The United States has called for a tax that is based on companies’ income, not sales, and said specific industries should not be singled out with a different standard. The Treasury secretary has dispatched his deputy, Justin Muzinich, to help broker an agreement. The Organization for Economic Cooperation and Development released a “road map” in May, agreed to by nearly 130 countries, toward finding agreement on a global digital tax plan.

France has said that it will repeal its tax once a group agreement is reached. The subject will come up again when finance minsters gather in Chantilly, France, for the summit of the Group of 7 industrialized nations next week. Bruno Le Maire, the French finance minister, has suggested that France’s tax will help accelerate an international pact.

“We are willing, especially with Steven Mnuchin, to give new impetus during the G7 in Chantilly on the very specific topic of minimum taxation,” Mr. Le Maire said in an interview last month.

The Treasury Department said in a letter to the Senate Finance Committee on Thursday that it is considering a range of responses to the French tax.

“We have and will continue to urge France to forbear from such unilateral actions and join with us in an intensive effort to reach a comprehensive, multilateral solution,” wrote Kimberly J. Pinter, deputy assistant secretary in Treasury’s office of legislative affairs.

As negotiations persist, administration officials and Republican Senate leaders have worked together to break a decade-long logjam on updating international tax treaties, some of which were negotiated in the early years of the Obama administration.

Senator Mitch McConnell of Kentucky, the majority leader, moved on Thursday to set up a vote on the quartet of treaties next week, in what would be a bipartisan victory for multinational companies. The package is expected to succeed in garnering the support of two-thirds of senators voting on the issue.

The so-called tax protocols would update existing tax treaties with Spain, Japan, Luxembourg and Switzerland. They would allow companies with operations in those countries to avoid some previous tax penalties for transferring money to their operations abroad, in a provision proponents say would encourage multinationals to invest more in the United States. They would also update the existing treaties to allow for more detailed sharing of information among countries on individual and corporate taxpayers.

The treaties were held up for years by Senator Rand Paul, Republican of Kentucky, who objected to that information sharing. But the Senate Foreign Relations Committee overrode his complaints and voted to advance the treaties last month.

A host of large and powerful trade groups, including the Semiconductor Industry Association and the Business Roundtable, has been urging Senate leaders to approve the measures. “Tax treaties help the U.S. economy by allowing U.S. companies to more efficiently conduct their businesses abroad and by making the U.S. more hospitable to foreign investment,” the groups wrote this spring in a letter to Senator Jim Risch, the Idaho Republican who leads the Foreign Relations Committee.
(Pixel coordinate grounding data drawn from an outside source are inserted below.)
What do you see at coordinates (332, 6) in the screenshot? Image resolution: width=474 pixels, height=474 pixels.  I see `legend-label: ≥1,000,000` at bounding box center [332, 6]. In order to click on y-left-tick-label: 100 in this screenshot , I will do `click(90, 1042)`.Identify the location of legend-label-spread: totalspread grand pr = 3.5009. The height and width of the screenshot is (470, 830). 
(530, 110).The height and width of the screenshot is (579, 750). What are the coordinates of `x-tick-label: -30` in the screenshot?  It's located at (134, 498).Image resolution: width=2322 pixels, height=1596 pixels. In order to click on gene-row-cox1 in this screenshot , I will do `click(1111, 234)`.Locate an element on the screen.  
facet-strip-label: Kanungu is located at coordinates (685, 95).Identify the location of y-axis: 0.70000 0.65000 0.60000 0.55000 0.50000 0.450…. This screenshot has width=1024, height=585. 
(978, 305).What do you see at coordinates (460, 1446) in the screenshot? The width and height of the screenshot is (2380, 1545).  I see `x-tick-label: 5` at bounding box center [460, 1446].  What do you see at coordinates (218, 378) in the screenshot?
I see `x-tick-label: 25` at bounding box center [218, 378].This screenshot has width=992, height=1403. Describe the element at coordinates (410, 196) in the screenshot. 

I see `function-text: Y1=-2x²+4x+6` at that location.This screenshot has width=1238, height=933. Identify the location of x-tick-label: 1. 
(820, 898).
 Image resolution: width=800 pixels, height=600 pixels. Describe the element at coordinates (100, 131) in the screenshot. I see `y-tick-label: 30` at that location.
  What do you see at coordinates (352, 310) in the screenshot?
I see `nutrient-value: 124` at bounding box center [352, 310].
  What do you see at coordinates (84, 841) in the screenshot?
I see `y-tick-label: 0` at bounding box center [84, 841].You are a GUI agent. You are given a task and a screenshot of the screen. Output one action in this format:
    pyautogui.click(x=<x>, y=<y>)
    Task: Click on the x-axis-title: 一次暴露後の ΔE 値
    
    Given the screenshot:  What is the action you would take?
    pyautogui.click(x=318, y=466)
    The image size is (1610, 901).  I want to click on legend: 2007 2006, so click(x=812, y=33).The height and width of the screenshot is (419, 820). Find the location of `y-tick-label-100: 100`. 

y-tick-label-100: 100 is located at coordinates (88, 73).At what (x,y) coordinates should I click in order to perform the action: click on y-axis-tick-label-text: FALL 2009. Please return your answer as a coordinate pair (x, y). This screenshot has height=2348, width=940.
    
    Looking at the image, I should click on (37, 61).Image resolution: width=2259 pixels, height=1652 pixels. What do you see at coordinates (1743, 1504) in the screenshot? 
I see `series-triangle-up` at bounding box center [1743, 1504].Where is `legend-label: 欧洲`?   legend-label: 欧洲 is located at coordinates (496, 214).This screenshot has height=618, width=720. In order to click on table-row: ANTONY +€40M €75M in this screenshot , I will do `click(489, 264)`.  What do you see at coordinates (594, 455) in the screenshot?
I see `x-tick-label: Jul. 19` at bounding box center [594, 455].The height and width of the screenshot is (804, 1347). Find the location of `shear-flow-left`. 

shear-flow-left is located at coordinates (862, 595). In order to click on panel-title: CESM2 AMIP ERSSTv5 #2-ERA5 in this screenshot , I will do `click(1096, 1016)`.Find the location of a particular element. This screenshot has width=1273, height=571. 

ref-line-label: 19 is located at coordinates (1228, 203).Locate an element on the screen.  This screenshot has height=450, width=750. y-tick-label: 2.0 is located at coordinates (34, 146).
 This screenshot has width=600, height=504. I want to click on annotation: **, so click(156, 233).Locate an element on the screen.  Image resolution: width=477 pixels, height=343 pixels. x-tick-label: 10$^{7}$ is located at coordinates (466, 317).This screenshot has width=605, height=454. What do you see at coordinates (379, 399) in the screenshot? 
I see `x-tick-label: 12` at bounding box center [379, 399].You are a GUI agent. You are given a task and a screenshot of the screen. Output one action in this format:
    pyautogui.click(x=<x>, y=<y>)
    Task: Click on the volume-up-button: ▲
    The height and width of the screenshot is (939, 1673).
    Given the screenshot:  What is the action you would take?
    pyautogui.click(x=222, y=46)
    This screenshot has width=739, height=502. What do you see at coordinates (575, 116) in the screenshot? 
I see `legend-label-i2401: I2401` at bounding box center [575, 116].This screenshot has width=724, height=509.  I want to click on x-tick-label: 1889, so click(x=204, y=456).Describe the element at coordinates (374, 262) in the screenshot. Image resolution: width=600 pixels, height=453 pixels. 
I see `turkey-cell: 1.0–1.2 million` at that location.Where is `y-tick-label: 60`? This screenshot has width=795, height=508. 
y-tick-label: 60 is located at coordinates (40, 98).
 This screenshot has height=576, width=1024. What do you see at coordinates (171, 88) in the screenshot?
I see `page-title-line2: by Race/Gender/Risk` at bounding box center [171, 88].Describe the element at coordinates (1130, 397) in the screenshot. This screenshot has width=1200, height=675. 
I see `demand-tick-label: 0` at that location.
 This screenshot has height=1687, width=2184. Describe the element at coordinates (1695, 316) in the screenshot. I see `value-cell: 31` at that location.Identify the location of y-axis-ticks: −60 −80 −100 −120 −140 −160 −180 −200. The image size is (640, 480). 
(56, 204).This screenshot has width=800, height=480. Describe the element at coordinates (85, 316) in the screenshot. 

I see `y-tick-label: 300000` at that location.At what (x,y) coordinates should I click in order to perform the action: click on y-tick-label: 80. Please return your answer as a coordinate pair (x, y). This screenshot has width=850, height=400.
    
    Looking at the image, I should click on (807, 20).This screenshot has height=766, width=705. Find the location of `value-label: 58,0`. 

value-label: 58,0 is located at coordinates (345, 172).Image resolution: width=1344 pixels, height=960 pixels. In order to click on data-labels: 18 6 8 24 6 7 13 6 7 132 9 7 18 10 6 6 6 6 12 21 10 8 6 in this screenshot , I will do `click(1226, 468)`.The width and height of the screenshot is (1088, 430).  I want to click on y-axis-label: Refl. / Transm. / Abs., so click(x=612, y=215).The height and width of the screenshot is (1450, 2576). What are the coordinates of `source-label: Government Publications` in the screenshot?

One of the companies that stands to benefit is a Spanish-owned steel maker with a large plant in Kentucky, North American Stainless, which has been pushing Mr. McConnell and other senators to schedule a vote.

North American Stainless is the subsidiary of Acerinox, and employs more than 1,300 workers in Kentucky. A company executive told a Senate panel in 2014 that ratifying the tax protocol with Spain could boost Acerinox’s investments in Kentucky, by ending a 10 percent tax on dividend payments from the American subsidiary to the parent company.

In pushing for the tax treaties, Treasury officials have argued that they would promote fair and efficient taxation by the United States and treaty partners, reduce the risk of double taxation and help combat tax evasion by improving the flow of information among tax authorities.

A Treasury spokeswoman said the tax treaties were a priority for Mr. Mnuchin and Mr. McConnell and that the Senate’s bipartisan work on the issue would fuel economic growth.